Data:
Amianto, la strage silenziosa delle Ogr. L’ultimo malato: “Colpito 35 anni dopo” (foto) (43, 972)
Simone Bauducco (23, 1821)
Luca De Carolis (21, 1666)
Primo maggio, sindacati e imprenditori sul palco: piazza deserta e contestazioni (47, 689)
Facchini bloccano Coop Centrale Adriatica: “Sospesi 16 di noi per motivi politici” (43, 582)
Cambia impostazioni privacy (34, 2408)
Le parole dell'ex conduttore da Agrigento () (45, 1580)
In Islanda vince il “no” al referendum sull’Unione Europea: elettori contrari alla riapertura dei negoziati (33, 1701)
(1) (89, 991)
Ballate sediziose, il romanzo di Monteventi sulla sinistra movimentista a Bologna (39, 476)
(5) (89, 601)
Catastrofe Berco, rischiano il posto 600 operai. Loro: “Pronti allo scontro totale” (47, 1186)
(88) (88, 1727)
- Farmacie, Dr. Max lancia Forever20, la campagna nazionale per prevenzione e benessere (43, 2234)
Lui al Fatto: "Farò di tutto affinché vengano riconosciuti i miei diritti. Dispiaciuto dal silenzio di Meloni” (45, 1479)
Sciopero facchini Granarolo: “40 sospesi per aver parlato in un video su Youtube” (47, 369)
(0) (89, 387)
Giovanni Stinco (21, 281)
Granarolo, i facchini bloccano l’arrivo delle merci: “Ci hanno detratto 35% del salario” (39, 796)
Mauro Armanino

What needs to be done: All of the data needs to be repeated exactly.

Solution below:
Amianto, la strage silenziosa delle Ogr. L’ultimo malato: “Colpito 35 anni dopo” (foto) (43, 972)
Simone Bauducco (23, 1821)
Luca De Carolis (21, 1666)
Primo maggio, sindacati e imprenditori sul palco: piazza deserta e contestazioni (47, 689)
Facchini bloccano Coop Centrale Adriatica: “Sospesi 16 di noi per motivi politici” (43, 582)
Cambia impostazioni privacy (34, 2408)
Le parole dell'ex conduttore da Agrigento () (45, 1580)
In Islanda vince il “no” al referendum sull’Unione Europea: elettori contrari alla riapertura dei negoziati (33, 1701)
(1) (89, 991)
Ballate sediziose, il romanzo di Monteventi sulla sinistra movimentista a Bologna (39, 476)
(5) (89, 601)
Catastrofe Berco, rischiano il posto 600 operai. Loro: “Pronti allo scontro totale” (47, 1186)
(88) (88, 1727)
- Farmacie, Dr. Max lancia Forever20, la campagna nazionale per prevenzione e benessere (43, 2234)
Lui al Fatto: "Farò di tutto affinché vengano riconosciuti i miei diritti. Dispiaciuto dal silenzio di Meloni” (45, 1479)
Sciopero facchini Granarolo: “40 sospesi per aver parlato in un video su Youtube” (47, 369)
(0) (89, 387)
Giovanni Stinco (21, 281)
Granarolo, i facchini bloccano l’arrivo delle merci: “Ci hanno detratto 35% del salario” (39, 796)
Mauro Armanino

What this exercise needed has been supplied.